Selim Hassan was an Egyptian Egyptologist. He wrote the 16-volume Encyclopedia of Ancient Egypt in Arabic and supervised the excavation of many ancient Egyptian tombs under the auspices of Cairo University. He studied under Kamal at the Higher Teachers College in Cairo and began teaching in 1921. He later studied in Paris at the Ecole Pratique des Hautes Etudes. He was the first native Egyptian to be appointed Professor of Egyptology at the University of Cairo, a post he held from 1936 to 1939. He was then made Deputy-Director of the Antiquities Service. He received a PhD from Vienna in 1935.

Arthur Surridge Hunt, FBA was an English papyrologist.

Sergei Simeonov Ignatov is a Bulgarian Egyptologist and politician, minister of education, youth and science from November 2009 to 28 January 2013.

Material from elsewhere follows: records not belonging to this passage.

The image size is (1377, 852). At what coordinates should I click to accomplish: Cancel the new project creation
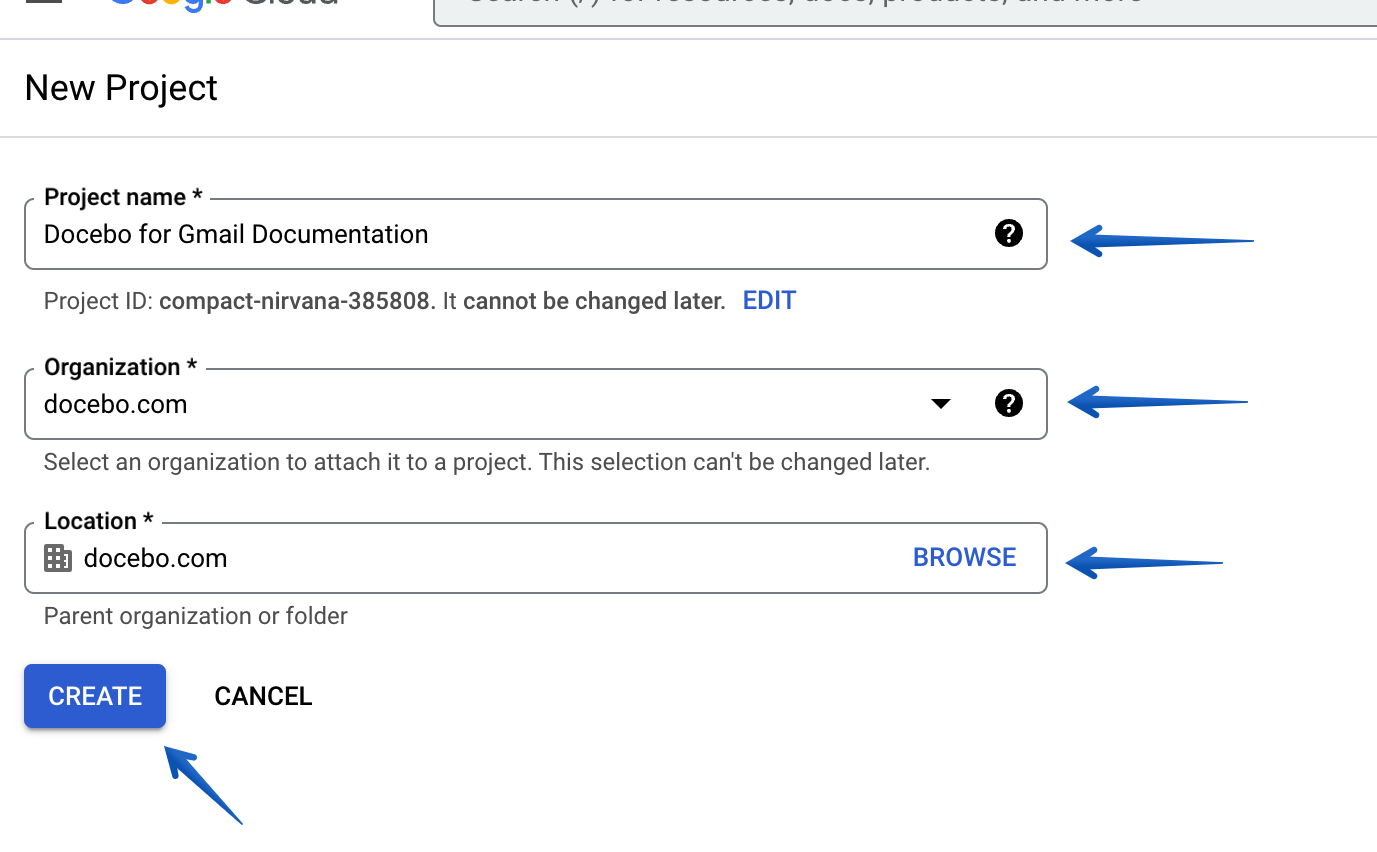tap(263, 696)
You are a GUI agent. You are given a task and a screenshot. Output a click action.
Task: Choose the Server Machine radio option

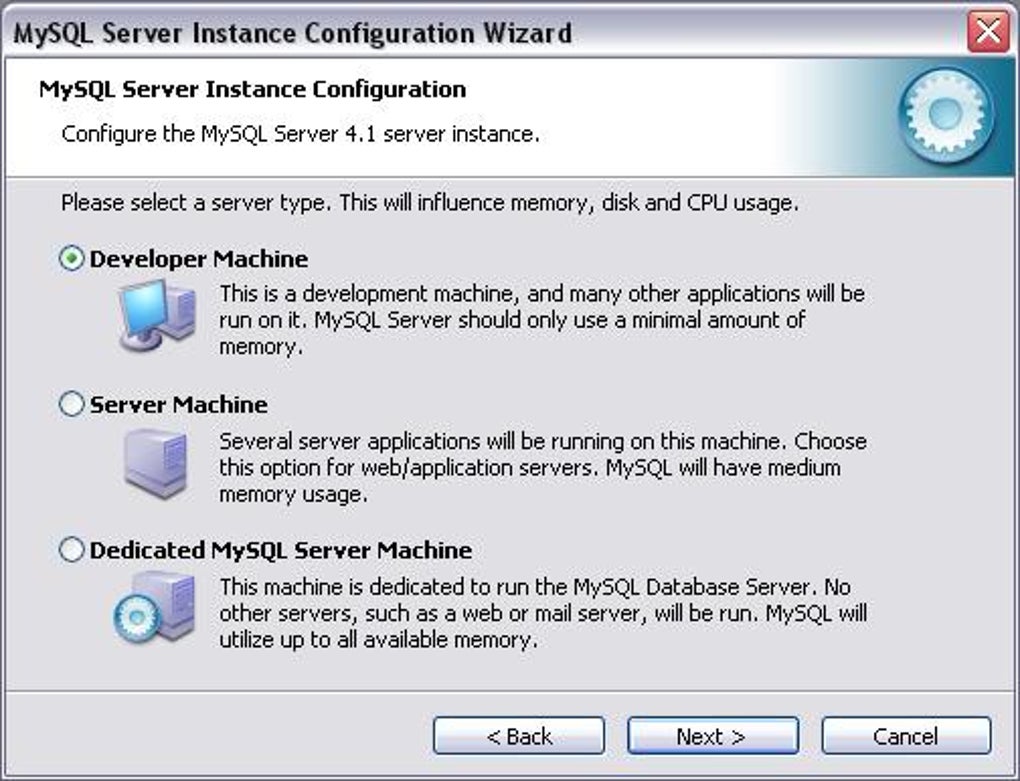point(72,404)
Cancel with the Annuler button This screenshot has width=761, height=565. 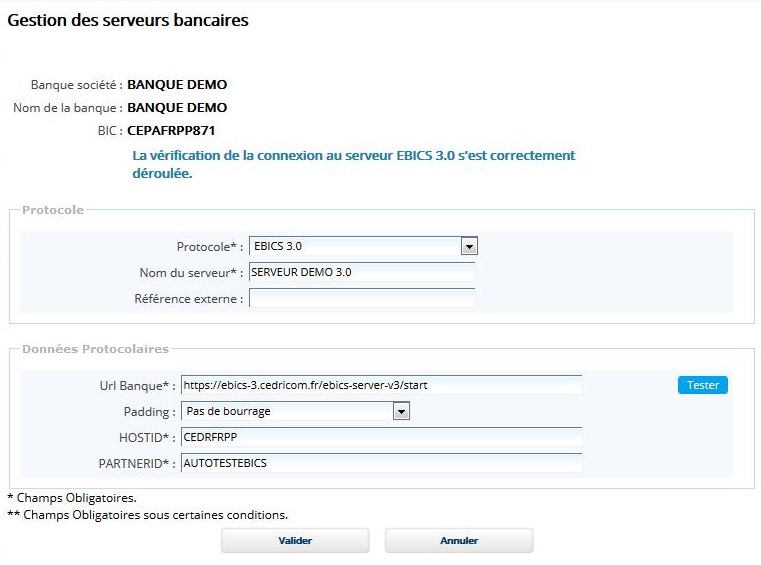coord(459,541)
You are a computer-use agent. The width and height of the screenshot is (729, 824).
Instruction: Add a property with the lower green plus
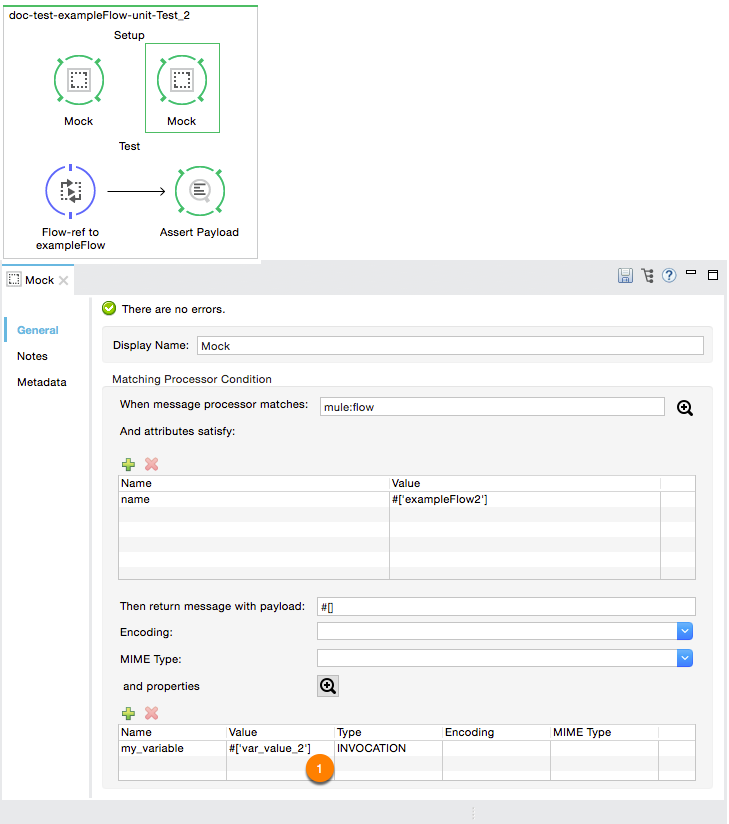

Jean-Baptiste Prosper Jollois was a French engineer who together with Édouard de Villiers du Terrage journeyed with Napoleon to Egypt, and prepared the Description de l'Égypte.

Fernand Bisson de La Roque was a French Egyptologist and archaeologist. His notable excavations include 1921 to 1924 at Djédefrê pyramid at Abu Rawash, 1925 to 1932 at the Temple of Monthu at Medamud, northeast of Thebes and 1933 to 1950 at the Temple of Monthu at Tod southeast of Thebes.

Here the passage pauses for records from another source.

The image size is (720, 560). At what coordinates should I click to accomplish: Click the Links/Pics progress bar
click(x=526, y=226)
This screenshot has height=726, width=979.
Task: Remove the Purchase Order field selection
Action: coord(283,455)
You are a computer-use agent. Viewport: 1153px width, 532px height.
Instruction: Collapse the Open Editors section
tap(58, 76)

Conradus Leemans was a Dutch Egyptologist.

Jean-Baptiste Lepère was a French architect, father-in-law of the architect Jacques Hittorff. He was the designer of the church of Saint-Vincent-de-Paul, Paris, largely revised by Hittorf during its protracted execution, and one of the architects who worked on raising the colonne Vendôme.

Richard A. Lobban, Jr., husband of Dr. Carolyn Fluehr-Lobban, is an anthropologist and early pioneer in social network modeling, archaeologist, Egyptologist, and Sudanist, foreign policy expert, human rights activist, mentor, father, and beekeeper. He is Professor Emeritus of Anthropology and African Studies at Rhode Island College, Providence, Rhode Island since 1972; also a lecturer at the Archaeological Institute of America and the Naval War College. He is an expert in Ancient Sudan and Ancient Egypt, with a particular focus on Nubia. He is a co-founder of the Sudan Studies Association.

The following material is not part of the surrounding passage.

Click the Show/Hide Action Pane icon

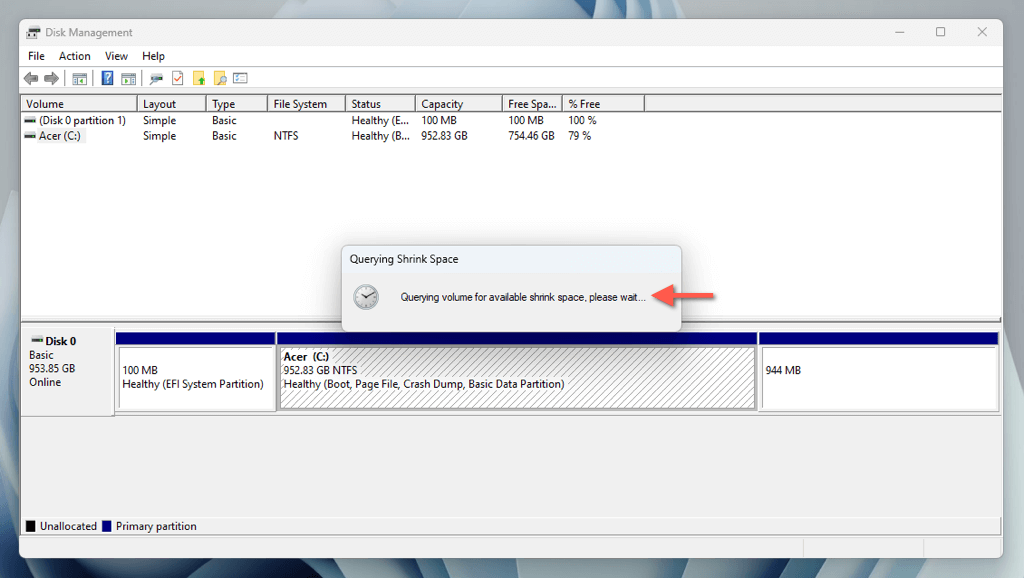click(129, 79)
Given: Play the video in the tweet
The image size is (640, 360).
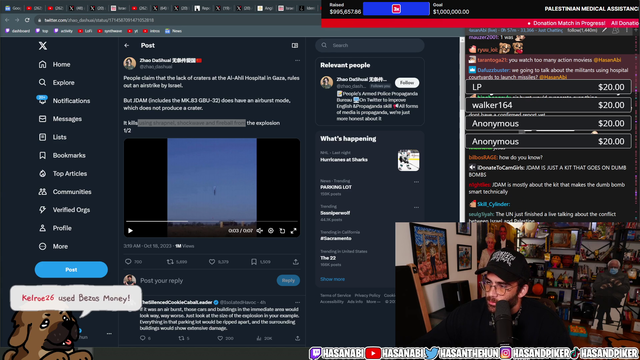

Victor Clement Georges Philippe Loret was a French Egyptologist.

Eugène Revillout was a French Egyptologist.

Helmut Satzinger is an Austrian Egyptologist and Coptologist. He studied Egyptology, Arabic Philology and African Languages at the University of Vienna and, for 1 year, at Cairo University. Immediately after obtaining his PhD degree in 1964, he became commissioned to catalogue and publish Coptic papyri in the West Berlin section of the Egyptian Museum of Berlin.

Kurt Heinrich Sethe was a noted German Egyptologist and philologist from Berlin. He was a student of Adolf Erman. Sethe collected numerous texts from Egypt during his visits there and edited the Urkunden des ægyptischen Altertums which is a standard catalogue of Ancient Egyptian literature and text.

Father Claude Sicard (1677–1726) was a French Jesuit priest, and an early modern visitor to Egypt, between 1708 and 1712, producing the earliest known map of the country.

Count Michał Tyszkiewicz (1828–1897) was a Polish-Lithuanian nobleman collector of antiquities and amateur Egyptologist. He was a member of the Polish Tyszkiewicz family.

Édouard de Villiers du Terrage was a French engineer who together with Jean-Baptiste Prosper Jollois journeyed with Napoleon to Egypt, and prepared the Description de l'Égypte.

Wolfhart Westendorf was a German Egyptologist. He was a student of Hermann Grapow, and with him, was a co-author of the Grundriss der Medizin der alten Ägypter, the most extensive study of the subject of ancient Egyptian medicine done in any language. He has also published many other books on Egyptology and the ancient Egyptian language.

Toby A. H. Wilkinson is an English Egyptologist and academic. He is the Head of the International Strategy Office at the University of Cambridge, a fellow of Clare College, Cambridge, and was previously a research fellow at Christ's College, Cambridge and Durham University. He was awarded the 2011 Hessell-Tiltman Prize.